Local Students Take National Honors
Career technical students in Raleigh, Wyoming and Nicholas counties took honors recently at a national competition held in Kansas City, Mo. in July. SkillsUSA National Leadership and Skills Conference gave students the opportunity to demonstrate their abilities in hands-on occupational and leadership contests in fields that included robotics, electronics, computer-aided drafting, precision machining, medical assisting and culinary arts.
Cody Cunningham and Mayson Pine, post-secondary students at the Wyoming County Vo-Tech Center, finished in second place nationally in mobile robotic technology. “It makes me proud any time West Virginia students excel on a national level,” said State Superintendent of Schools Jim Phares. “This competition allows students to test their skills against their peers and opens the door to numerous educational opportunities. “I wish them future success.”
Other area students were recognized with certificates for placing in the top 10 in America: Stephen Sammons of Wyoming County Vo-Tech placed 7th for chapter display; Kia Wright, a high school student, of Nicholas County Vo-Tech Center, ranked 10th for commercial banking; Justin Fralin of Wyoming County Vo-Tech scored 9th in related technical math; and Terry Thompson of the Academy of Careers and Technology in Raleigh County placed 8th in masonry.
Arch Coal provided funding so that West Virginia students participating in opening ceremonies could each wear a lighted mining hat to illustrate the state’s coal mining heritage. This year’s opening ceremony was sponsored by Caterpillar, while the keynote speaker was Mike Rowe, the creator and executive producer of Discovery Channel’s Emmy-nominated series “Dirty Jobs with Mike Rowe.”
ACT Honors Newest Graduates
Raleigh County’s Academy of Careers and Technology (ACT) honored its newest graduates Thursday, along with one of its oldest. The school honored approximately 200 students at the graduation ceremony, held at the Beckley-Raleigh County Convention Center. The evening’s special guest was Beckley resident Derothia James, who graduated from ACT 52 years ago, back when it was known as the Raleigh County Vocational School. She studied nursing. Not long ago, James showed up at the school seeking her transcript to apply for a new job. Pack was struck by the fact that James, 85, is still using the skills she learned at the school to find employment, raise a family and run a business. James worked as a nurse all over Beckley and in 1993 opened a daycare center for children who need special care. The business closed in 2012, but she’s not ready for retirement.
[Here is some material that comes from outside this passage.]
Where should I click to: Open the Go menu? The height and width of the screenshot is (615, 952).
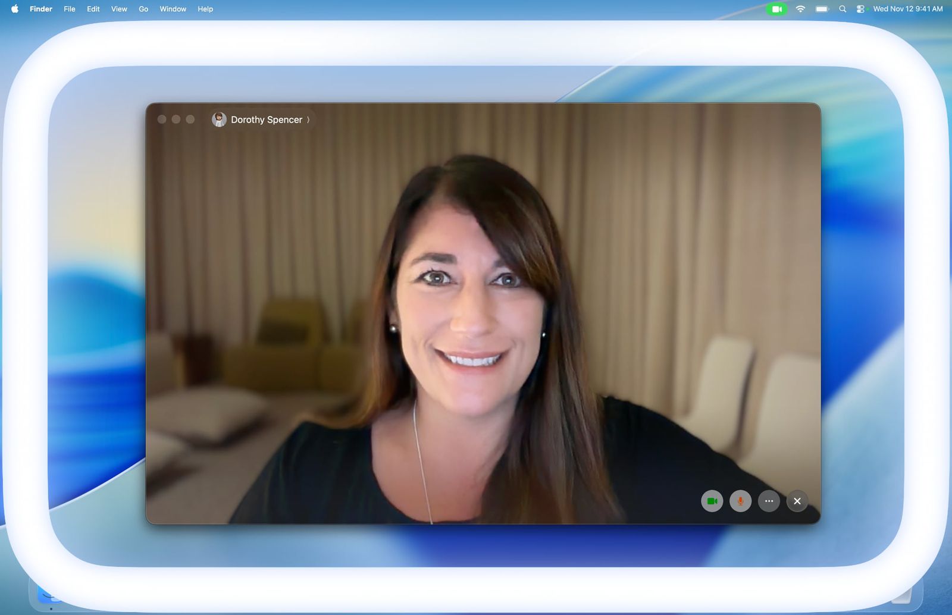[x=143, y=9]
She will soon begin work at the Raleigh County Commission on Aging, providing wound care for patients. “All the young people were really impressed hearing what she had done. ... Just like she used her skills for 52 years to support her family, now the skills they’ve learned will really help them in their lives,” said ACT principal Charles Pack.
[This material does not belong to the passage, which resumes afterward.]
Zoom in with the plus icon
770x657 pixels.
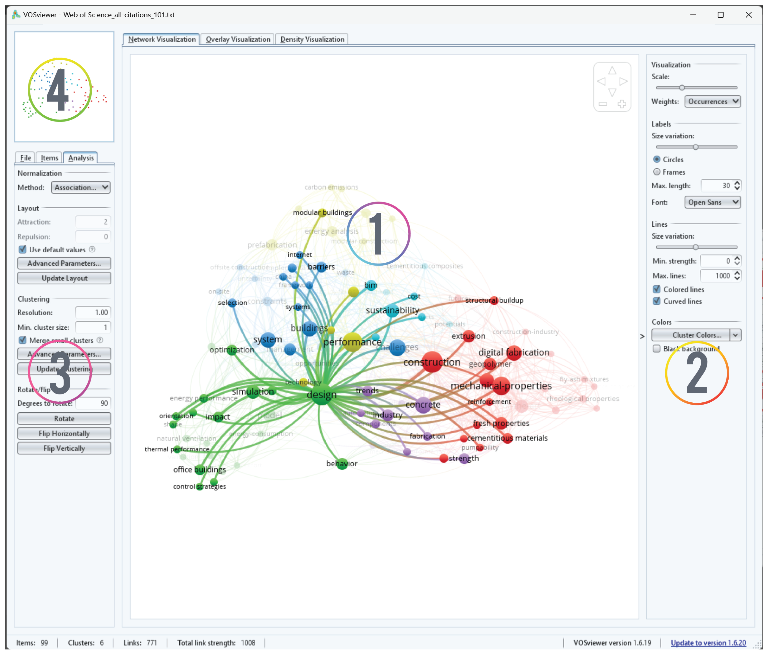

Also in attendance were Raleigh County Schools Superintendent James Brown; two assistant superintendents; and three county school board members. ACT has been open since at least 1946. All four high schools in Raleigh County send students there to take career and technical classes. They are also home to an adult education program. Nighttime adult program graduates also attended Thursday’s ceremony. “We had the gray beards in with the high school students,” said Pack. “All the high school students wore their graduation cap and gown from their home school, and adults wore black gowns.” Enrollment at ACT stands at about 600 students. Last year, it was named Best Career and Technical School in the state by the Department of Education. It is a School of Excellence and is often designated as an Exemplary School. Two national board certified teachers are on staff.
The graduation ceremony gives students a certificate of applied study for completing programs like medical assisting, electrical studies and collision repair. Students must maintain a C average and demonstrate good attendance. Fourteen of the graduating students had completed the new Option 1 Pathway program, which is a blend of career technical education and more traditional academic work. Many of the graduating seniors will go straight into the workforce, says Pack. About an equal number will go on to attend a two-year career technical college. “Our students can be prepared for a career immediately upon graduation,” said Pack. “In some cases they can earn more straight out of high school than they can with a four-year degree.”